JUNE 5TH, 2013

TransDigm Group Incorporated Completes Cash Tender Offer And Acquires Control Of Aerosonic Corporation

CLEVELAND and CLEARWATER, Fla., June 5, 2013 /PRNewswire/ — TransDigm Group Incorporated (“TransDigm”) (NYSE: TDG) and Aerosonic Corporation (“Aerosonic”) (NYSE MKT: AIM) today announced the successful completion of the cash tender offer (the “Offer”) by TransDigm’s indirect wholly owned subsidiary, Buccaneer Acquisition Sub Inc. (“Purchaser”), for all of the outstanding shares of Aerosonic common stock (“Shares”) for $7.75 per Share in cash, without interest and less any applicable withholding taxes.

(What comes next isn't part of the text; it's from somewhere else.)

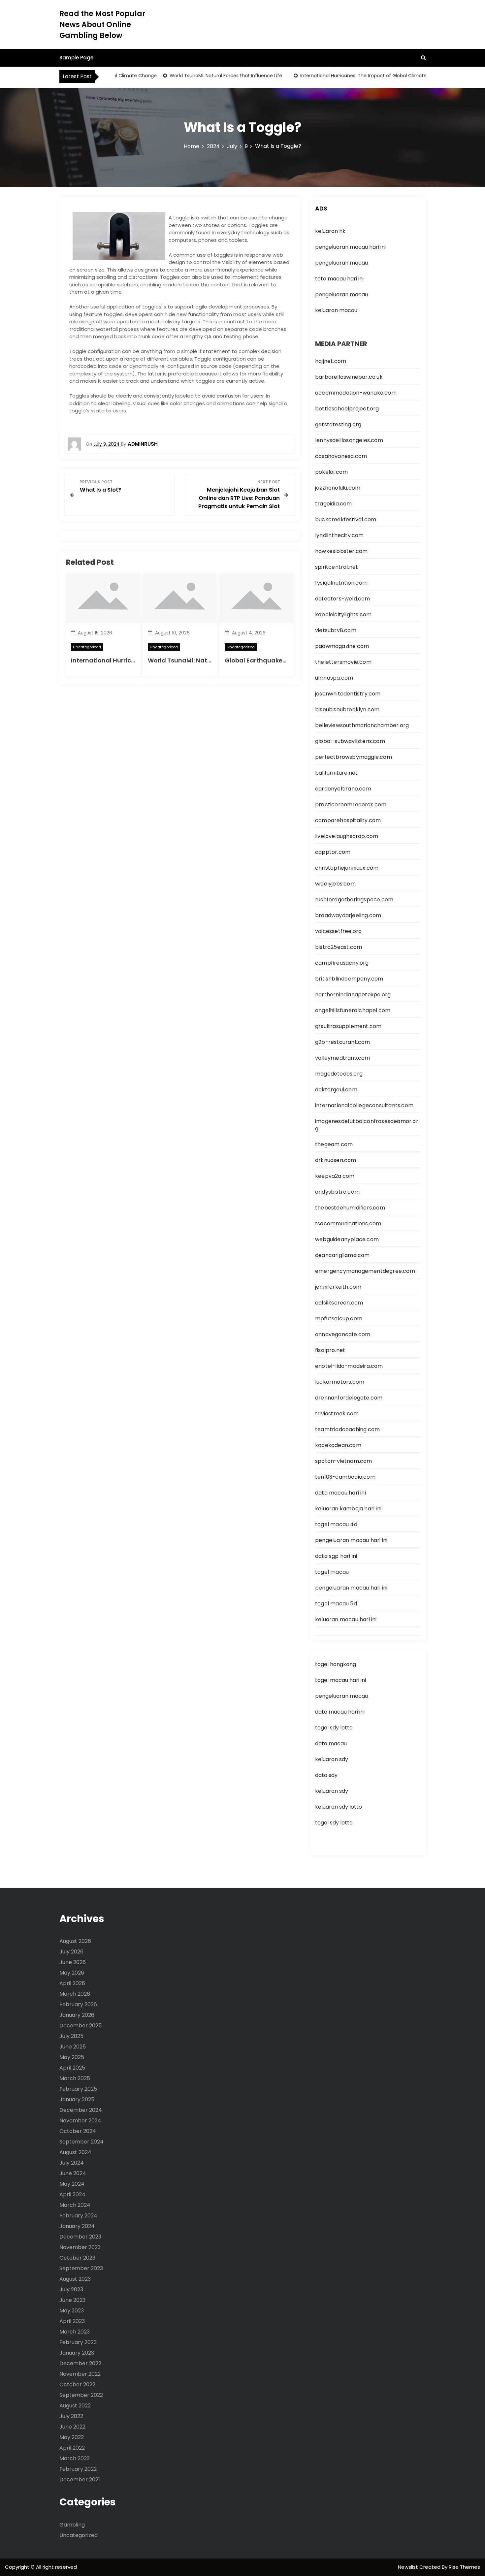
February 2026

The Offer expired at 12:00 midnight, New York City time, on June 4, 2013. As of the expiration of the Offer, 3,553,830 Shares were validly tendered and not withdrawn (including 17,711 Shares tendered pursuant to guaranteed delivery procedures), representing approximately 88.4% of the outstanding Shares. In accordance with the terms of the Offer, Purchaser accepted for payment all Shares that were validly tendered and not withdrawn prior to the expiration of the Offer, and payment for such Shares will be made promptly in accordance with the terms of the Offer.

Purchaser intends to exercise the top-up option granted to it by Aerosonic, pursuant to which Purchaser will acquire from Aerosonic a number of additional Shares that, when added to the number of Shares purchased in the Offer, will result in Purchaser owning at least 90% of the outstanding Shares. The consummation of the top-up option transaction is expected to take place on or about June 10, 2013. As a result of the purchase of Shares in the Offer and pursuant to the top-up option, Purchaser will own sufficient Shares to effect promptly thereafter a short-form merger under Delaware law without the vote of any other stockholder of Aerosonic.

In the merger, Purchaser will be merged with and into Aerosonic, with Aerosonic surviving the merger and continuing as an indirect wholly-owned subsidiary of TransDigm. All remaining stockholders of Aerosonic (other than TransDigm, Purchaser, Aerosonic and any of their respective subsidiaries and holders that properly exercise appraisal rights) will receive $7.75 per Share, net in cash, without interest and less any required withholding taxes.

Advisors
Baker & Hostetler LLP is acting as legal advisor to TransDigm. Bluestone Capital Partners is acting as financial advisor and Hill Ward Henderson, PA is acting as legal advisor to Aerosonic. Hyde Park Capital also provided financial advice to Aerosonic’s Board of Directors with respect to the transaction.